◆ What this task involves:
Could you set down exactly the lines of the data below, starting at the one that holds "About (196, 2503)" and ending at the one that holds "SVGのコンデンサーの排出のための抵抗器を弱める前に挿入 (618, 1911)", both included, and only those?
══ Data extracts ══
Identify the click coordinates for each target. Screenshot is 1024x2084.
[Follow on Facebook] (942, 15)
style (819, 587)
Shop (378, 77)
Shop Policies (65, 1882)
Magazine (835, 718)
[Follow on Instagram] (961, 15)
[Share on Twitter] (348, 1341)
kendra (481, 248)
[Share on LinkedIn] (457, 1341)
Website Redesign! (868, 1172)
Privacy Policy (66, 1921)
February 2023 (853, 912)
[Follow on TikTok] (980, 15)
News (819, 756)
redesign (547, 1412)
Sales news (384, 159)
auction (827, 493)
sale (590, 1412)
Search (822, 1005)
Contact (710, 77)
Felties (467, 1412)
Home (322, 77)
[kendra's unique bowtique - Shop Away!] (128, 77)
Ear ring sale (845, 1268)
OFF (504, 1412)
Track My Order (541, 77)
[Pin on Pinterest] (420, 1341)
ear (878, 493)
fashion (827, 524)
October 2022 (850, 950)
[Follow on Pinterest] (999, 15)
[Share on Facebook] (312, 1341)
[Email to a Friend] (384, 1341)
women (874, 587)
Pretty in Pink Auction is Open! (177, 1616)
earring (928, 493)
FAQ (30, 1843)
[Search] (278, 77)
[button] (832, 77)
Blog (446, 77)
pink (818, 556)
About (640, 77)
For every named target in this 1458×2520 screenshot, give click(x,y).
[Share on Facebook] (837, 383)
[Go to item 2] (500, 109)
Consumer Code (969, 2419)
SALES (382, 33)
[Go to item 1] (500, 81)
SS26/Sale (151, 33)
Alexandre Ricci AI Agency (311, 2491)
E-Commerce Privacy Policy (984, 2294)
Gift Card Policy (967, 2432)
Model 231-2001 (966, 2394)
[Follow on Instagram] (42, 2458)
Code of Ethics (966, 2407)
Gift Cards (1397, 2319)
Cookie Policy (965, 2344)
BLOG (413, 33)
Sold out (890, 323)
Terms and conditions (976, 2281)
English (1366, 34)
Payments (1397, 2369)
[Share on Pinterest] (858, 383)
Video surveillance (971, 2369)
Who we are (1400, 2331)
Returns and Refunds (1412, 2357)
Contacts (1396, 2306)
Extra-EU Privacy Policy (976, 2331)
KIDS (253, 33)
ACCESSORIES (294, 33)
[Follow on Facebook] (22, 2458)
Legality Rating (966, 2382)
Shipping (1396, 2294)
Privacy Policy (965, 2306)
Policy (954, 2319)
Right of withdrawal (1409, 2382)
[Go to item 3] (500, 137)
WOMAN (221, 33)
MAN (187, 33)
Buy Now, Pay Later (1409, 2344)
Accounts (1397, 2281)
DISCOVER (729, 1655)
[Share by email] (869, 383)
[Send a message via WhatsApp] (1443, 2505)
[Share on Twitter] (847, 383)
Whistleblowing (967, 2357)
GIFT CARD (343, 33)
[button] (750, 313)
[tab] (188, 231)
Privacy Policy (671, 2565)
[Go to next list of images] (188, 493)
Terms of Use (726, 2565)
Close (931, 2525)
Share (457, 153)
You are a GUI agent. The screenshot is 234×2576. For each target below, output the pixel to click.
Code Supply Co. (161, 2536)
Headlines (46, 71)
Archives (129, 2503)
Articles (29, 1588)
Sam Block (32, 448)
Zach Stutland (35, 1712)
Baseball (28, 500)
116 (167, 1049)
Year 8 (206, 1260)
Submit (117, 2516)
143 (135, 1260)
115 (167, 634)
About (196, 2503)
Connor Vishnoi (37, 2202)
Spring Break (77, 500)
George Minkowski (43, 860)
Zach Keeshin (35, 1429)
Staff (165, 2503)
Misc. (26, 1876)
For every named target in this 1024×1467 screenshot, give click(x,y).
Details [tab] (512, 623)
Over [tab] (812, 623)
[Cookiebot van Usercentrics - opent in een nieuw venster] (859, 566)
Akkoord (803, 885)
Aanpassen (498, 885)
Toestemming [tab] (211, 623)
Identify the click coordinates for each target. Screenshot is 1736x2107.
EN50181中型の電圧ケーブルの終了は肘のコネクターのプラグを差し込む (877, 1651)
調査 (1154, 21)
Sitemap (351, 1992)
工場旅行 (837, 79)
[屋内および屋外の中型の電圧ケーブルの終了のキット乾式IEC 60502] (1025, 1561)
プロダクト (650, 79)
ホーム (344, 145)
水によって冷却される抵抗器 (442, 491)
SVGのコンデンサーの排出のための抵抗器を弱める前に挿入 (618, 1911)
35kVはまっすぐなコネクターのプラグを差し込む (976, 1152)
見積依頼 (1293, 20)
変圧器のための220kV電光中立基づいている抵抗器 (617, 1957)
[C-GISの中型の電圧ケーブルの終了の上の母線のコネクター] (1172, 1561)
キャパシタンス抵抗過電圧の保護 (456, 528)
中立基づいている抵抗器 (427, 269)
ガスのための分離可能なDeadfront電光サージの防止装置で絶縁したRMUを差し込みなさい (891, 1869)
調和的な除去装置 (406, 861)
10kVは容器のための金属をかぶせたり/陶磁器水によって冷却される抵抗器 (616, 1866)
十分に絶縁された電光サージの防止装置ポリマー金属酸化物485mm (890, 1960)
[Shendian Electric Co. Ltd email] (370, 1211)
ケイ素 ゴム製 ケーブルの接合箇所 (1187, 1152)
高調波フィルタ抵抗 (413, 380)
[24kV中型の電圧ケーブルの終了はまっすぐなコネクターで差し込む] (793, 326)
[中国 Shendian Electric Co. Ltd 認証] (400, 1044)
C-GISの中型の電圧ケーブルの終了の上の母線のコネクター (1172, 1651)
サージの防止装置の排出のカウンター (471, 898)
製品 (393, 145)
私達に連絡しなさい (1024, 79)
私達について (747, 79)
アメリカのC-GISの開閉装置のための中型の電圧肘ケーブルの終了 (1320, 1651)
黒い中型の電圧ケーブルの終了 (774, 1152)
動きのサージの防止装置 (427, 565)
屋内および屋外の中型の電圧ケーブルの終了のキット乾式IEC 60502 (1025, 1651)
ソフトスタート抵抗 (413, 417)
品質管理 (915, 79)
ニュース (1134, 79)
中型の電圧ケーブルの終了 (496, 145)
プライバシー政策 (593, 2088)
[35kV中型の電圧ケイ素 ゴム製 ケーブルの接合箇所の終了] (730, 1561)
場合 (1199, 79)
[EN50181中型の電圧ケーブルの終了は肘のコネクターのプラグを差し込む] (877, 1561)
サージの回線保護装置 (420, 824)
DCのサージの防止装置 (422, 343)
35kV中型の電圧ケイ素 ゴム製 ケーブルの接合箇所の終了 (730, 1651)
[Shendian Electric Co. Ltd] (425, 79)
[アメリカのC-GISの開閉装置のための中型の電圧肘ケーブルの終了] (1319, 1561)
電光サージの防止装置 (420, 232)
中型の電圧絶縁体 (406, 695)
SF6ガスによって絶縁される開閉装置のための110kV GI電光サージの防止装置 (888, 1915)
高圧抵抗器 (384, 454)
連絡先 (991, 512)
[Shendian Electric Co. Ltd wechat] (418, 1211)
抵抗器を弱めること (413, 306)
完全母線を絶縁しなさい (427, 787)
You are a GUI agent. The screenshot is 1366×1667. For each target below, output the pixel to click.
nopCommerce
═══
◆ Reply to the exercise:
About (196, 2503)
Connor Vishnoi (37, 2202)
Spring Break (77, 500)
George Minkowski (43, 860)
Zach Keeshin (35, 1429)
Staff (165, 2503)
Misc. (26, 1876)
For every named target in this 1024×1467 screenshot, give click(x,y).
Details [tab] (512, 623)
Over [tab] (812, 623)
[Cookiebot van Usercentrics - opent in een nieuw venster] (859, 566)
Akkoord (803, 885)
Aanpassen (498, 885)
Toestemming [tab] (211, 623)
Identify the click coordinates for each target. Screenshot is 1736x2107.
EN50181中型の電圧ケーブルの終了は肘のコネクターのプラグを差し込む (877, 1651)
調査 (1154, 21)
Sitemap (351, 1992)
工場旅行 (837, 79)
[屋内および屋外の中型の電圧ケーブルの終了のキット乾式IEC 60502] (1025, 1561)
プロダクト (650, 79)
ホーム (344, 145)
水によって冷却される抵抗器 (442, 491)
SVGのコンデンサーの排出のための抵抗器を弱める前に挿入 (618, 1911)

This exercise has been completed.